Trolls, nains et elfes : les créatures magiques du Nord

La mythologie et le folklore nordiques sont remplis d’êtres d’un autre monde, dont beaucoup sont encore bien vivants dans la croyance populaire scandinave ! Dans cet article, vous découvrirez les créatures magiques du Nord, comme les trolls, les nisser, les nøkk, les elfes et les nains.

Les trolls

Les trolls sont une espèce bien connue d’êtres surnaturels dont l’origine remonte à l’époque païenne nordique, où “trollskap” ou “activité des trolls” était un terme désignant la magie.

Les trolls sont souvent dépeints comme des êtres brutaux, bêtes et gros. Ils sont liés à la race des jötun, ou ennemis des dieux, et le mot jötul ou jutul, qui dérive de jötun, est un synonyme de trolls particulièrement grands.

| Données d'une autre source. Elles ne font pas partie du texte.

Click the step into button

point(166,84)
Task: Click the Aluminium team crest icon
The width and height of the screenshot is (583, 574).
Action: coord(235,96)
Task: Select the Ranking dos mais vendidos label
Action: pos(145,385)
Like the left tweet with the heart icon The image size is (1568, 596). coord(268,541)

Le mot lui-même vient en fait de l’ancien mot norrois pour esclave, “trell”, bien que nous ne soyons pas certains du lien entre les deux concepts.

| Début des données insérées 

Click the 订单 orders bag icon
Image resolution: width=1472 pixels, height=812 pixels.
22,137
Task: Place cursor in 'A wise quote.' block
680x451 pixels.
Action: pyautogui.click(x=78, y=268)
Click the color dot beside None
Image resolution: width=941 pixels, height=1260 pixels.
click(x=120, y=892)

Un autre aspect des trolls est leur sensibilité à la lumière du soleil. Dans Le Hobbit de Tolkien, Bilbon trompe les trolls et leur fait perdre la notion du temps. À l’aube, les trois trolls se transforment en pierre. Ce thème est également présent dans les mythes nordiques, notamment dans l’Alvissmál, bien que le personnage qui y est représenté soit de type nain. La sensibilité des trolls à la lumière du soleil explique pourquoi ils choisissent le plus souvent de résider dans des halls situés dans les montagnes.

Les trolls résident généralement dans des zones hostiles à l’homme, comme les hautes terres déchiquetées, les forêts profondes ou la haute mer. Les trolls sont presque devenus un symbole national en Norvège, et nombreux sont les touristes qui quittent le pays avec un magnet représentant l’une de ces créatures.

Il existe une expression norvégienne qui dit qu’il “peut y avoir des trolls dans les mots”, ce qui signifie qu’il faut faire attention à ce que l’on dit, car cela pourrait devenir vrai !

The trolls of Domberget wait for strangers art print by John Bauer
Trollörten - Voilà un peu d'herbe à troll (1915) par John Bauer
The Sleeping Troll by Kay Nielsen
Le troll endormi et la princesse (1914) par Kay Nielsen
Look at my sons you won't find more beautiful trolls scandinavian fairytale art print by John Bauer
Regarde mes fils, tu ne trouveras pas plus beaux trolls (1915) par John Bauer

Les nisser

Nisser au pluriel, nisse au singulier. Ces êtres sont très appréciés de tous les Scandinaves, et sont à la base des représentations modernes du père Noël. Le nisse est connu en Suède sous le nom de tomte.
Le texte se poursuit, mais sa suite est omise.